• Text shown:
The Module System of ES6

This article is a translation, and the original text can be found here: https://hacks.mozilla.org/2015/08/es6-in-depth-modules/

ES6 is short for ECMAScript version 6, which is the standard for the new generation of JavaScript. ES6 in Depth is a series of introductions to new features of ES6.

Looking back to 2007, when I started working in Mozilla's JavaScript team, typical JavaScript programs had only one line of code.

Two years later, Google Maps was released. But not long before that, the main use of JavaScript was still form validation, and of course, your <input onchange=> handler averaged only one line of code.

As time has passed, JavaScript projects have become very large, and the community has developed tools to help create scalable applications. The first thing you need is a module system. A module system allows you to spread your work across different files and directories, enabling them to access each other and load them very efficiently. Naturally, JavaScript has developed a module system, in fact, multiple module systems (AMD, CommonJS, CMD, translator's note). Moreover, the community has provided package management tools (NPM, translator's note) that allow you to install and copy software that heavily depends on other modules. You might feel that the ES6 with module features has come a bit late.

• Problems to work on:
• a. Can you reproduce verbatim the part of the ES6 modules article that begins at the words "The Module System" and ends after "had only one line of code."?
• b. Using the ES6 modules article, what are the answers to these questions?
(i) What is ES6 short for?
(ii) In what year did the writer start working in Mozilla's JavaScript team?
(iii) Which package management tool is named in a translator's note?

• Data section:
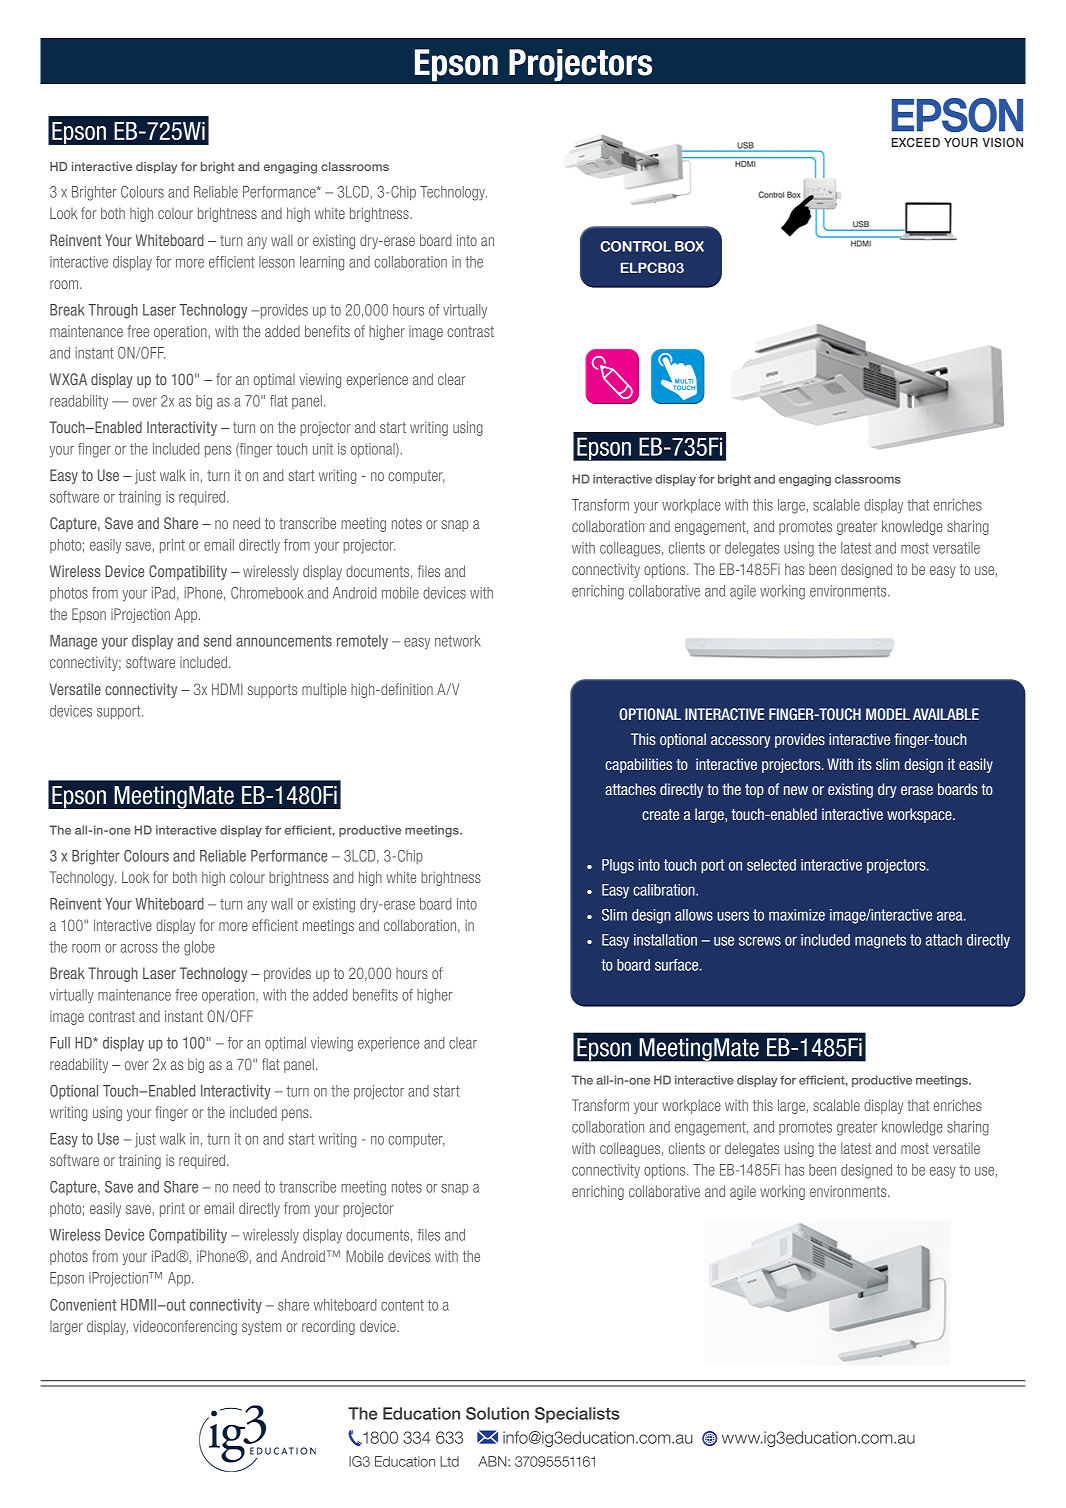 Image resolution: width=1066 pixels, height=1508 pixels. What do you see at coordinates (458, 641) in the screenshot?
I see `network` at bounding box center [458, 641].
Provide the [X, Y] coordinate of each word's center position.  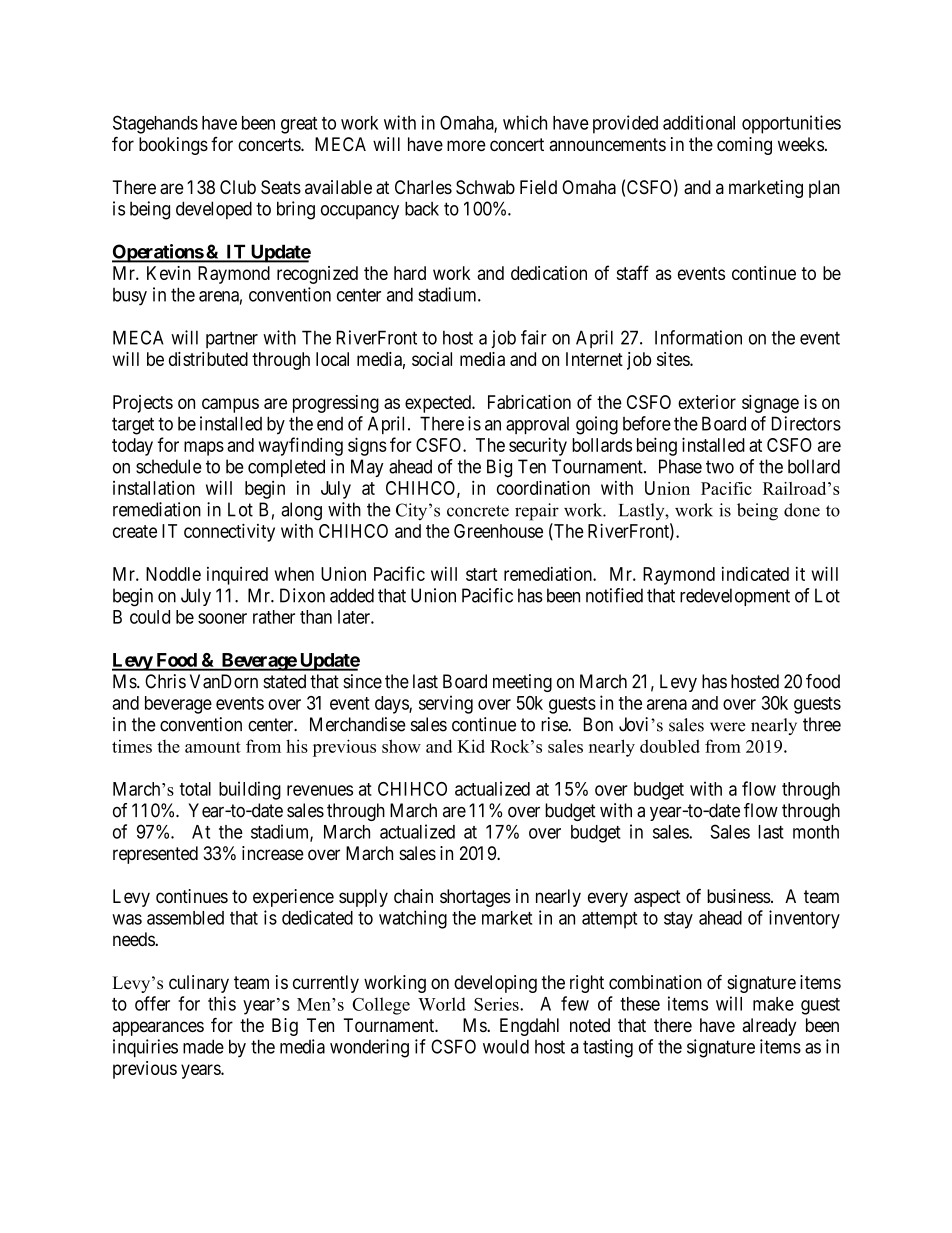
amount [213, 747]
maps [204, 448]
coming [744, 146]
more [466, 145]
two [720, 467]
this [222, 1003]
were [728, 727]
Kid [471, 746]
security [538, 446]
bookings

• Exercise answers:
• a.
The Module System of ES6

This article is a translation, and the original text can be found here: https://hacks.mozilla.org/2015/08/es6-in-depth-modules/

ES6 is short for ECMAScript version 6, which is the standard for the new generation of JavaScript. ES6 in Depth is a series of introductions to new features of ES6.

Looking back to 2007, when I started working in Mozilla's JavaScript team, typical JavaScript programs had only one line of code.

• b.
(i) ECMAScript version 6
(ii) 2007
(iii) NPM